• [INSTRUCTIONS TO FOLLOW]: Convert each line of the data below into a Markdown table with two columns, Row and Line, numbering the rows consecutively and omitting blank lines.

[Data from a dataset]
__________

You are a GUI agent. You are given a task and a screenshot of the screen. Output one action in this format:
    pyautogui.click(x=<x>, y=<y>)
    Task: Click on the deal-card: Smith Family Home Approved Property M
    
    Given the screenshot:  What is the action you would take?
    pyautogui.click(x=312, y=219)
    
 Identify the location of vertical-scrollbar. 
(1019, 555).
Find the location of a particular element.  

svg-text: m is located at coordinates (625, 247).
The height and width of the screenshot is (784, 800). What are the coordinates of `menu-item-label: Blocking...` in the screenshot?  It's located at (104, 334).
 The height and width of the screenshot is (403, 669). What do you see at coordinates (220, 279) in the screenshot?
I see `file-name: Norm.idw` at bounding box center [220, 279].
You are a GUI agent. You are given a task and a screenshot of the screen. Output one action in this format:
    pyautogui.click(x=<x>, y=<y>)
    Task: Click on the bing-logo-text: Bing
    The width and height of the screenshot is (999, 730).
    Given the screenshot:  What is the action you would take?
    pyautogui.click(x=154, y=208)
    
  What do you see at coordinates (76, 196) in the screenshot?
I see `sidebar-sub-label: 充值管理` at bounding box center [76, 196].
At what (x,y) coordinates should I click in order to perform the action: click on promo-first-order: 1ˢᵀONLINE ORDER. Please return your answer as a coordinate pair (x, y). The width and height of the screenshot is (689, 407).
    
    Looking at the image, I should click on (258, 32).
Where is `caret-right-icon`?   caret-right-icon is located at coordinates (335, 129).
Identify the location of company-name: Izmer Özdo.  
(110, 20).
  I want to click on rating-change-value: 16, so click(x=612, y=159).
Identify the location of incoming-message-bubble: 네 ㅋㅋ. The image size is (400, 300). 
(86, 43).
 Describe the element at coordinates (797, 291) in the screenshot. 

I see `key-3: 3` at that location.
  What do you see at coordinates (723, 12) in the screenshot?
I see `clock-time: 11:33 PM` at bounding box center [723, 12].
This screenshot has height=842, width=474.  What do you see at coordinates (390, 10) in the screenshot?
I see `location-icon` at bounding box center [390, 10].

__________

• [EXERCISE ANSWER]:
| Row | Line |
|---|---|
| 1 | You are a GUI agent. You are given a task and a screenshot of the screen. Output one action in this format: |
| 2 |     pyautogui.click(x=<x>, y=<y>) |
| 3 |     Task: Click on the deal-card: Smith Family Home Approved Property M |
| 4 |     Given the screenshot:  What is the action you would take? |
| 5 |     pyautogui.click(x=312, y=219) |
| 6 |  Identify the location of vertical-scrollbar.  |
| 7 | (1019, 555). |
| 8 | Find the location of a particular element.   |
| 9 | svg-text: m is located at coordinates (625, 247). |
| 10 | The height and width of the screenshot is (784, 800). What are the coordinates of `menu-item-label: Blocking...` in the screenshot?  It's located at (104, 334). |
| 11 |  The height and width of the screenshot is (403, 669). What do you see at coordinates (220, 279) in the screenshot? |
| 12 | I see `file-name: Norm.idw` at bounding box center [220, 279]. |
| 13 | You are a GUI agent. You are given a task and a screenshot of the screen. Output one action in this format: |
| 14 |     pyautogui.click(x=<x>, y=<y>) |
| 15 |     Task: Click on the bing-logo-text: Bing |
| 16 |     The width and height of the screenshot is (999, 730). |
| 17 |     Given the screenshot:  What is the action you would take? |
| 18 |     pyautogui.click(x=154, y=208) |
| 19 |   What do you see at coordinates (76, 196) in the screenshot? |
| 20 | I see `sidebar-sub-label: 充值管理` at bounding box center [76, 196]. |
| 21 | At what (x,y) coordinates should I click in order to perform the action: click on promo-first-order: 1ˢᵀONLINE ORDER. Please return your answer as a coordinate pair (x, y). The width and height of the screenshot is (689, 407). |
| 22 |     Looking at the image, I should click on (258, 32). |
| 23 | Where is `caret-right-icon`?   caret-right-icon is located at coordinates (335, 129). |
| 24 | Identify the location of company-name: Izmer Özdo.   |
| 25 | (110, 20). |
| 26 |   I want to click on rating-change-value: 16, so click(x=612, y=159). |
| 27 | Identify the location of incoming-message-bubble: 네 ㅋㅋ. The image size is (400, 300).  |
| 28 | (86, 43). |
| 29 |  Describe the element at coordinates (797, 291) in the screenshot.  |
| 30 | I see `key-3: 3` at that location. |
| 31 |   What do you see at coordinates (723, 12) in the screenshot? |
| 32 | I see `clock-time: 11:33 PM` at bounding box center [723, 12]. |
| 33 | This screenshot has height=842, width=474.  What do you see at coordinates (390, 10) in the screenshot? |
| 34 | I see `location-icon` at bounding box center [390, 10]. |